The first time I played StarFox was at Toys ‘R’ Us. It was the display demo in the video game section of the store, and it was the first time that I tried gaming on a three-dimensional plane. In an attempt to make the experience more ‘virtual,’ Nintendo reversed the controls, making control pad seem like a clutch. When you pushed Down, the Arwing veered upwards, and when you pressed Up, the Arwing veered downwards.

This has become a standard control scheme since, but to a nine-year-old in 1993, it was confusing as hell. Side scroller after side scroller taught me that ‘up’ meant ‘up’ and ‘down’ meant ‘down’—I found myself dying, multiple times. This motivated me to practice—I bought StarFox at Funcoland (remember that place?) at a discount price, and I spent months afterwards trying to beat it.

Your ultimate goal was to fly to the planet Venom and defeat Andross, an evil ape (I know, stay with us). There were three different paths you could take to Venom—one easy, one medium, and one hard—each with its own planets and enemies. I tended to focus on the easy path—it was all I could do to stay alive.

You had two weapons at your disposal: a laser and a nova bomb. The laser was fairly weak, but on the first level, there was a neat trick to equip yourself with a double laser—you followed Slippy through the first four arches, and the power-up would materialize underneath the fifth arch. This made the gameplay a lot easier, though you would be downgraded to your single laser if you died, even once. The nova bomb was much more powerful than the laser—it cleared the screen of most smaller enemies, and was extremely effective during the boss fight at the end of each level.

You also had defensive moves—thrusters which could speed you through difficult parts of the level, and retro rockets, which could slow you down to avoid obstacles. Lastly, you could barrel roll to deflect enemies’ weaker attacks. How does that make sense? Don’t think about it too much.

Level 2 went through an asteroid belt, and those asteroids came hurtling at you. The grey ones were indestructible, but the gold ones could be blasted out of your way, if need be. Near the end of the level, you fought missile-wielding enemies, who drained a fifth of your life per hit.

It was also during Level 2 that you realized an awful truth—your three AI companions, Peppy, Slippy, and Falco, were completely useless. Whenever they took out an enemy, it was always a peripheral enemy that wouldn’t have bothered you anyway. Instead, 90% of the time, you were the one saving them from certain death. Thanks for nothing, guys. Especially Slippy—hat amphibian was an absolute shit magnet for trouble.

Level 3 was my favorite—you took out a Space Armada, by yourself. To do so, you had to travel inside the enemy ships and destroy their cores, “Return of the Jedi” style. The zoom effect when entering one of these ships was absolutely epic—you got swept up in the excitement as your Arwing picked up speed. The music only added to this excitement—it had this incredible brass instrumentation, accompanied by tom-tom drums, that drove you from one conquered ship to the next.

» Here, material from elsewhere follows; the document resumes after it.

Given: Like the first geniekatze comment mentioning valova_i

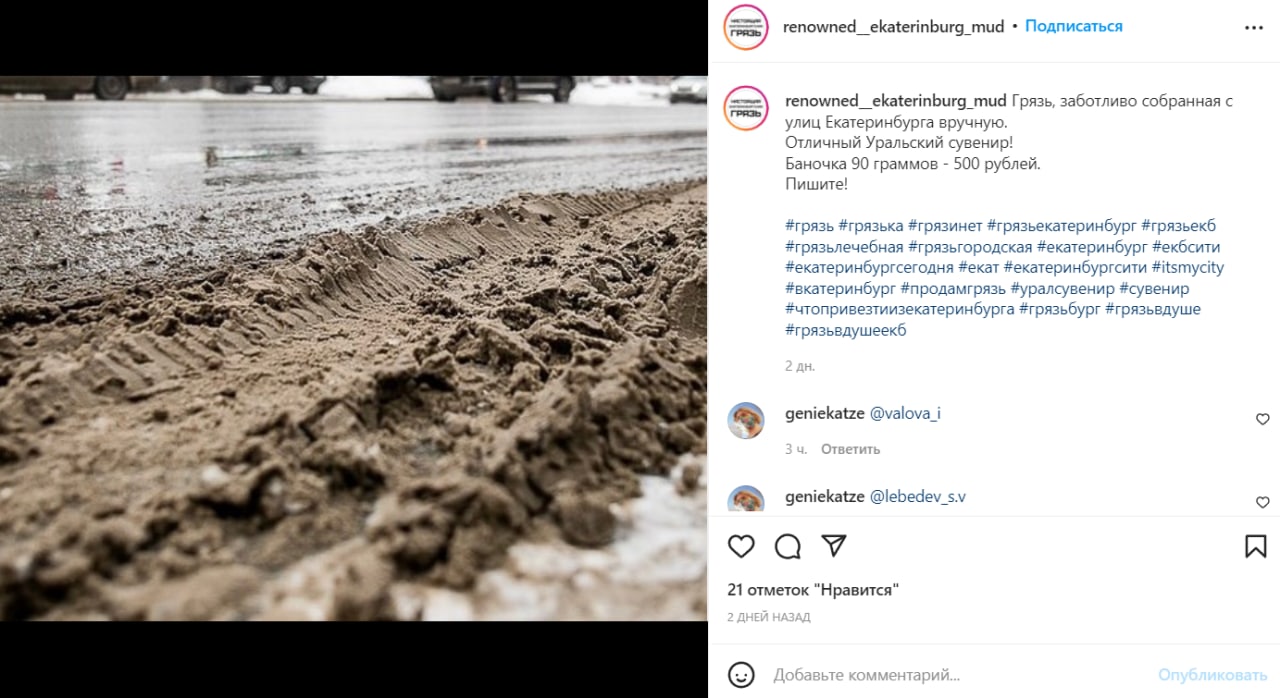Looking at the screenshot, I should tap(1262, 419).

So, after the success of StarFox, Nintendo knew they had a franchise on their hands—they originally planned on releasing a sequel, StarFox 2, on the SNES, but instead, they decided to reboot the whole series on the Nintendo 64. So, even though they had already announced it in Nintendo Power, complete with exclusive preview photos, the sequel was scrapped.

StarFox 64, released on the Nintendo 64 in 1997, was a huge success, and it innovated the Rumble Pak, a controller attachment that vibrated to coincide with the action. It’s an industry standard issue now, but back then, a vibrating controller? It was a wild experiment that many people thought would never work.

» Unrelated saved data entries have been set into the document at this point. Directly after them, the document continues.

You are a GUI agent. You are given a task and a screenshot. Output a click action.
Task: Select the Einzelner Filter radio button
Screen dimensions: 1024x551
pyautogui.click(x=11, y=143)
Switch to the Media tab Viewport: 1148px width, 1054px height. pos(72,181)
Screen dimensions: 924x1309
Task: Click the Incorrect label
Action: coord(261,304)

The ensuing years were not kind to the StarFox series. The GameCube games were a wash, and Fox was relegated to a Super Smash character on the Wii, rather than the star of his own franchise. Then, at E3 this year, Miyamoto himself announced that a new Starfox game would be released on the Wii U in 2015—complete with motion controls. Let’s hope that finally, we have a space adventure that will live up to the original.